# SELECTION
┌────────

André Azoulay (, Berber: ⴰⵏⴷⵔⵉ ⴰⵣⵓⵍⴰⵢ, born 17 April 1941) is a Moroccan Jewish senior adviser to king Mohammed VI of Morocco. He previously advised Mohammed's father, king Hassan II. He currently presides over the Anna Lindh Euro-Mediterranean Foundation for the Dialogue Between Cultures, based in Alexandria, Egypt. He is also President of the executive committee of the Foundation for the Three Cultures and the Three Religions, based in Seville, Spain, a founding member of the C-100 Davos Forum for the Dialogue of Civilisations and religions, and was formerly Executive Vice-president of the BNP Paribas, Paris. His daughter is UNESCO Director-General Audrey Azoulay.

Early life
Born in Essaouira, in 1941 to a Berber Moroccan Jewish family, Azoulay was educated in Paris where he studied economics, journalism, and international relations. Previously to his current position as Counsellor to the King of Morocco, Azoulay had a long career within the Paribas Bank in Paris (1968 to 1990) where, as Executive Vice-president, he covered the Middle East and North Africa Region as well as heading the bank's public affairs department.

As a counselor of the late King Hassan II from (1991 to 1999), and since then of King Mohammed VI, André Azoulay has largely contributed to the implementation of economic reforms, which have been applied throughout the kingdom since their inception in the early 1990s. He also played a significant role in the privatization and deregulation programs which began in 1993. He emphasized the need for sustaining the role of the private sector and encouraging international investment to sustain economic growth in Morocco. Azoulay has also largely contributed to promoting Morocco throughout the world.

Peace builder
Azoulay is also known for his historical input in the follow-up of the peace process in the Middle East and the many initiatives he has been involved in the perspective of deepening the logic of reconciliation between Jews and Muslims. In addition to his professional responsibilities André Azoulay has always fought for peace and dialogue between the Arab Muslim World and that of the Jewish communities in Europe, the United States, Morocco as well as the Arab, Berber and Jewish diasporas worldwide.

For over 40 years, Azoulay has taken an active part in supporting the activities of different movements and associations whose vocation is the two-state solution (Palestine and Israel) and to help the process of better understanding and mutual respect between Islam and the Western World.

As president of the executive committee of the Foundation of the Three Cultures and the Three Religions, based in Seville (Spain), Azoulay is one of the founders of the Aladin Group (Paris) created to promote mutual knowledge and intercultural relations among Muslims and Jews.

In August 2005, Azoulay was also nominated member of the "High-Level Group" for the "Alliance of Civilizations, set up by the United Nations. Instigated by Spain and co-sponsored by Turkey, this initiative is addressing the issue of the relations between Islam and the Western world.

In this context, Azoulay was elected on 5 March 2008 and reelected on 9 September 2011 as President of the Euro-Mediterranean Anna Lindh Foundation, and a member of the Executive Committee of the Mediterranean Council for Culture (Paris). He is also a board member of the Mediterranean Study and Research Centre (Marseille), the Yala online leadership Academy, and the Institut de Prospective et d’Etudes pour le Monde Méditerranéen (Paris).

└────────

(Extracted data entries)
┌────────

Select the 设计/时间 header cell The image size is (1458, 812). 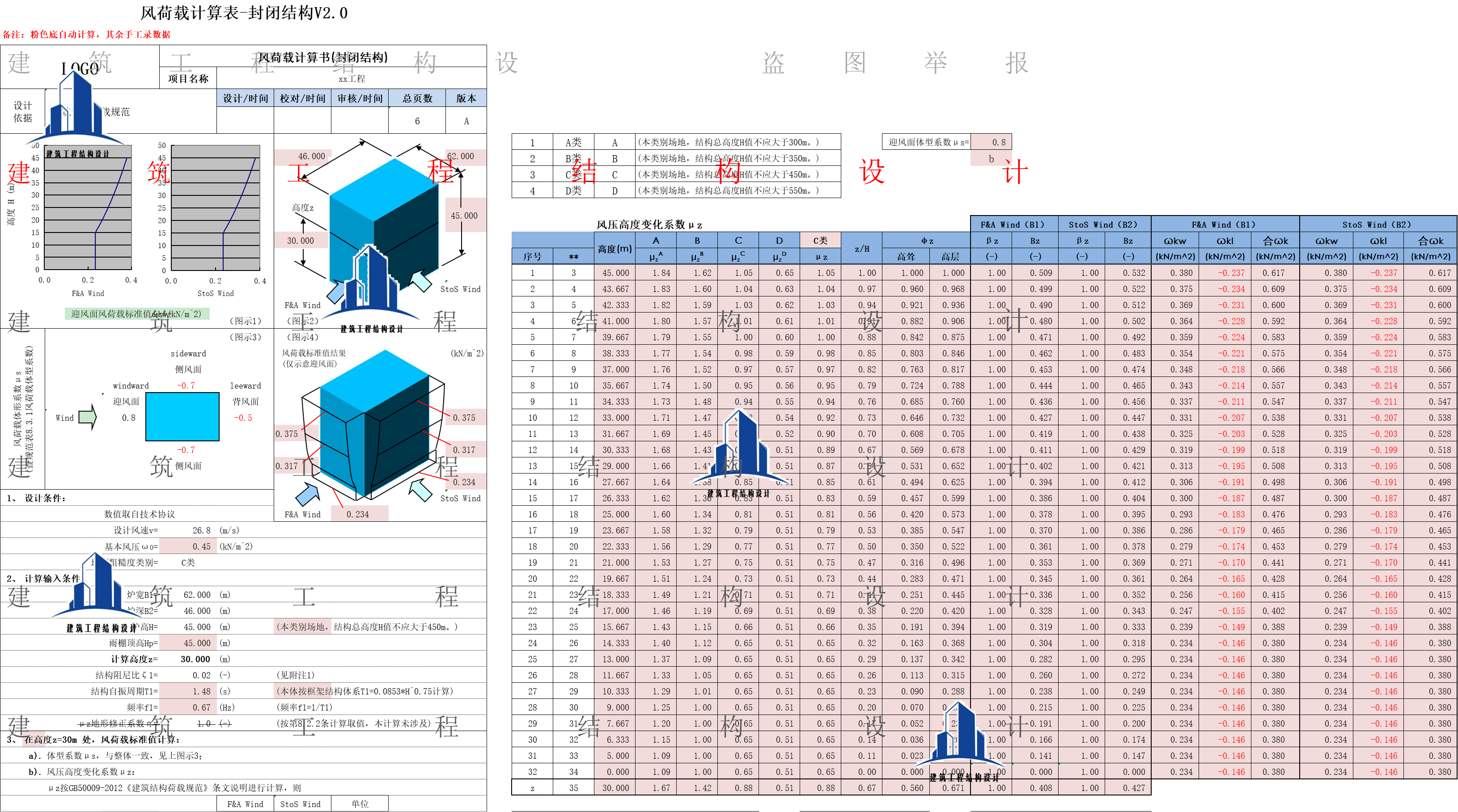(245, 98)
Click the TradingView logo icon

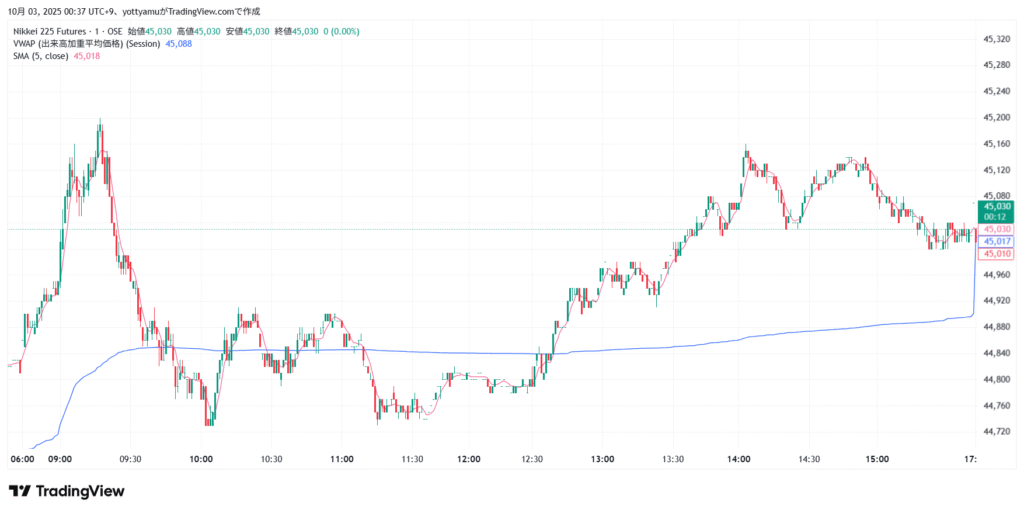pos(19,491)
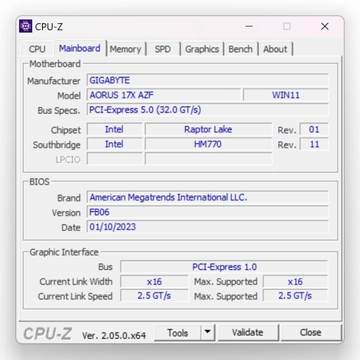Click the Close button at bottom
The image size is (360, 360).
[311, 332]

└────────

# EXERCISES
1. Return the passage of the André Azoulay profile from "In this context, Azoulay" up to and including "Monde Méditerranéen (Paris).", copied word for word.
2. According to the André Azoulay profile, during which years did Azoulay work at the Paribas Bank in Paris?

# SOLUTION SET
1.
In this context, Azoulay was elected on 5 March 2008 and reelected on 9 September 2011 as President of the Euro-Mediterranean Anna Lindh Foundation, and a member of the Executive Committee of the Mediterranean Council for Culture (Paris). He is also a board member of the Mediterranean Study and Research Centre (Marseille), the Yala online leadership Academy, and the Institut de Prospective et d’Etudes pour le Monde Méditerranéen (Paris).

2. From 1968 to 1990.